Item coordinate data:
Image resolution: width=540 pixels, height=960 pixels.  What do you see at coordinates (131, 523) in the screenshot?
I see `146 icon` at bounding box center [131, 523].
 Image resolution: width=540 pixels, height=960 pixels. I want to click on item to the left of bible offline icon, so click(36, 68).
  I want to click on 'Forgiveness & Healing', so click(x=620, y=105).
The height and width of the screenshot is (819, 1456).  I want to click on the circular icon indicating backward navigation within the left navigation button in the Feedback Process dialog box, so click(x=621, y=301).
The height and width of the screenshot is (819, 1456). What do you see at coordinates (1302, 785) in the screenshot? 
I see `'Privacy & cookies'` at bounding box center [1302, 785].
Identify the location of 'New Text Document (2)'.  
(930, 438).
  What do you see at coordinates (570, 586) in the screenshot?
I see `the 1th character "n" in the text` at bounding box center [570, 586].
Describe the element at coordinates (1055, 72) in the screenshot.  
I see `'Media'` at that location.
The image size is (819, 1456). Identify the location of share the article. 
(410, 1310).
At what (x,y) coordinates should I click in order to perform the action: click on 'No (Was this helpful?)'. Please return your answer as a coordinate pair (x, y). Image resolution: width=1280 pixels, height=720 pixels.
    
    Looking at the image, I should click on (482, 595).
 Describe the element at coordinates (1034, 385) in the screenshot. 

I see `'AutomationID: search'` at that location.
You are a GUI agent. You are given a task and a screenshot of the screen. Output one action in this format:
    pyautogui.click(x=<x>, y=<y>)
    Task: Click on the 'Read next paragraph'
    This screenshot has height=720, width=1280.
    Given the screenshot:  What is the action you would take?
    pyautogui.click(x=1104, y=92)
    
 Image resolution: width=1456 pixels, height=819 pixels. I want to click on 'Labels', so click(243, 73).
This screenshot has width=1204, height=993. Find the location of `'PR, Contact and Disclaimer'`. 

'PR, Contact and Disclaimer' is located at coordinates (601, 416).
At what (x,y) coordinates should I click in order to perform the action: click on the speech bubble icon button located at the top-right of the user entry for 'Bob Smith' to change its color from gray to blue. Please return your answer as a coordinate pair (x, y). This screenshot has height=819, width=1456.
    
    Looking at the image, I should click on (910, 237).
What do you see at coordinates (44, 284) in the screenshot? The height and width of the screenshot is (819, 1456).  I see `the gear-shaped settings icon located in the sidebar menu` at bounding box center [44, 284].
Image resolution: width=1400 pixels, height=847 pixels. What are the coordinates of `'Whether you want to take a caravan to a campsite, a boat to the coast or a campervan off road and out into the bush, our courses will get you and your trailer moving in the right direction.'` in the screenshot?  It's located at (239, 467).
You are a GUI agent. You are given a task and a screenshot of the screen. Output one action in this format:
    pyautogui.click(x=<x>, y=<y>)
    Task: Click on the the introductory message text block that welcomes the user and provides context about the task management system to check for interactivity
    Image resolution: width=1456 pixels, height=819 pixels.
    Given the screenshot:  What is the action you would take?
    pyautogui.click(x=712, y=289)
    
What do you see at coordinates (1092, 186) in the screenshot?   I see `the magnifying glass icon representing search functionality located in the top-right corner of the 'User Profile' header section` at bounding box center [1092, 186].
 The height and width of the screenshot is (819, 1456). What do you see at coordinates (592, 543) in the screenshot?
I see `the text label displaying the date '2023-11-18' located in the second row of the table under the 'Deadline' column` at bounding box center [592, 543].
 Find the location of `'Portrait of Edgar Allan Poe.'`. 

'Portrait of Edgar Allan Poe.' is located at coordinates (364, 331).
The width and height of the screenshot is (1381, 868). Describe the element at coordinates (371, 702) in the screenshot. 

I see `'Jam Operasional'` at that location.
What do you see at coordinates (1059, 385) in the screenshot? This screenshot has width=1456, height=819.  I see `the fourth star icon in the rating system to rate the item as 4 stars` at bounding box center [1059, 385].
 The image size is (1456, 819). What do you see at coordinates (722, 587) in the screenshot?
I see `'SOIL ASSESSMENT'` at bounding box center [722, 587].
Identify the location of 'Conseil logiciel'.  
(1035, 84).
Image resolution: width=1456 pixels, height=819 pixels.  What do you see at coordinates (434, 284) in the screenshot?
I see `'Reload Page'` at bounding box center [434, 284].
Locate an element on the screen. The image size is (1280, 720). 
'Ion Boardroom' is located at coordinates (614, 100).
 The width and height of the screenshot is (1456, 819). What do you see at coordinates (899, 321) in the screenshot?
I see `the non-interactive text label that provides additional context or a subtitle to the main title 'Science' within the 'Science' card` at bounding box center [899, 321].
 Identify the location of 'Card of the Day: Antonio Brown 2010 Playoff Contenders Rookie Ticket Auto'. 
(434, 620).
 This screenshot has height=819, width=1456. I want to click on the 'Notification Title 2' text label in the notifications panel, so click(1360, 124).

* [Your objective]: Convert all of the data above into a JSON list of strings, with one string for each line and blank lines omitted.

* [Solution to this problem]:
[
  "Image resolution: width=540 pixels, height=960 pixels.  What do you see at coordinates (131, 523) in the screenshot?",
  "I see `146 icon` at bounding box center [131, 523].",
  " Image resolution: width=540 pixels, height=960 pixels. I want to click on item to the left of bible offline icon, so click(36, 68).",
  "  I want to click on 'Forgiveness & Healing', so click(x=620, y=105).",
  "The height and width of the screenshot is (819, 1456).  I want to click on the circular icon indicating backward navigation within the left navigation button in the Feedback Process dialog box, so click(x=621, y=301).",
  "The height and width of the screenshot is (819, 1456). What do you see at coordinates (1302, 785) in the screenshot? ",
  "I see `'Privacy & cookies'` at bounding box center [1302, 785].",
  "Identify the location of 'New Text Document (2)'.  ",
  "(930, 438).",
  "  What do you see at coordinates (570, 586) in the screenshot?",
  "I see `the 1th character \"n\" in the text` at bounding box center [570, 586].",
  "Describe the element at coordinates (1055, 72) in the screenshot.  ",
  "I see `'Media'` at that location.",
  "The image size is (819, 1456). Identify the location of share the article. ",
  "(410, 1310).",
  "At what (x,y) coordinates should I click in order to perform the action: click on 'No (Was this helpful?)'. Please return your answer as a coordinate pair (x, y). Image resolution: width=1280 pixels, height=720 pixels.",
  "    Looking at the image, I should click on (482, 595).",
  " Describe the element at coordinates (1034, 385) in the screenshot. ",
  "I see `'AutomationID: search'` at that location.",
  "You are a GUI agent. You are given a task and a screenshot of the screen. Output one action in this format:",
  "    pyautogui.click(x=<x>, y=<y>)",
  "    Task: Click on the 'Read next paragraph'",
  "    This screenshot has height=720, width=1280.",
  "    Given the screenshot:  What is the action you would take?",
  "    pyautogui.click(x=1104, y=92)",
  " Image resolution: width=1456 pixels, height=819 pixels. I want to click on 'Labels', so click(243, 73).",
  "This screenshot has width=1204, height=993. Find the location of `'PR, Contact and Disclaimer'`. ",
  "'PR, Contact and Disclaimer' is located at coordinates (601, 416).",
  "At what (x,y) coordinates should I click in order to perform the action: click on the speech bubble icon button located at the top-right of the user entry for 'Bob Smith' to change its color from gray to blue. Please return your answer as a coordinate pair (x, y). This screenshot has height=819, width=1456.",
  "    Looking at the image, I should click on (910, 237).",
  "What do you see at coordinates (44, 284) in the screenshot? The height and width of the screenshot is (819, 1456).  I see `the gear-shaped settings icon located in the sidebar menu` at bounding box center [44, 284].",
  "Image resolution: width=1400 pixels, height=847 pixels. What are the coordinates of `'Whether you want to take a caravan to a campsite, a boat to the coast or a campervan off road and out into the bush, our courses will get you and your trailer moving in the right direction.'` in the screenshot?  It's located at (239, 467).",
  "You are a GUI agent. You are given a task and a screenshot of the screen. Output one action in this format:",
  "    pyautogui.click(x=<x>, y=<y>)",
  "    Task: Click on the the introductory message text block that welcomes the user and provides context about the task management system to check for interactivity",
  "    Image resolution: width=1456 pixels, height=819 pixels.",
  "    Given the screenshot:  What is the action you would take?",
  "    pyautogui.click(x=712, y=289)",
  "What do you see at coordinates (1092, 186) in the screenshot?   I see `the magnifying glass icon representing search functionality located in the top-right corner of the 'User Profile' header section` at bounding box center [1092, 186].",
  " The height and width of the screenshot is (819, 1456). What do you see at coordinates (592, 543) in the screenshot?",
  "I see `the text label displaying the date '2023-11-18' located in the second row of the table under the 'Deadline' column` at bounding box center [592, 543].",
  " Find the location of `'Portrait of Edgar Allan Poe.'`. ",
  "'Portrait of Edgar Allan Poe.' is located at coordinates (364, 331).",
  "The width and height of the screenshot is (1381, 868). Describe the element at coordinates (371, 702) in the screenshot. ",
  "I see `'Jam Operasional'` at that location.",
  "What do you see at coordinates (1059, 385) in the screenshot? This screenshot has width=1456, height=819.  I see `the fourth star icon in the rating system to rate the item as 4 stars` at bounding box center [1059, 385].",
  " The image size is (1456, 819). What do you see at coordinates (722, 587) in the screenshot?",
  "I see `'SOIL ASSESSMENT'` at bounding box center [722, 587].",
  "Identify the location of 'Conseil logiciel'.  ",
  "(1035, 84).",
  "Image resolution: width=1456 pixels, height=819 pixels.  What do you see at coordinates (434, 284) in the screenshot?",
  "I see `'Reload Page'` at bounding box center [434, 284].",
  "Locate an element on the screen. The image size is (1280, 720). ",
  "'Ion Boardroom' is located at coordinates (614, 100).",
  " The width and height of the screenshot is (1456, 819). What do you see at coordinates (899, 321) in the screenshot?",
  "I see `the non-interactive text label that provides additional context or a subtitle to the main title 'Science' within the 'Science' card` at bounding box center [899, 321].",
  " Identify the location of 'Card of the Day: Antonio Brown 2010 Playoff Contenders Rookie Ticket Auto'. ",
  "(434, 620).",
  " This screenshot has height=819, width=1456. I want to click on the 'Notification Title 2' text label in the notifications panel, so click(1360, 124)."
]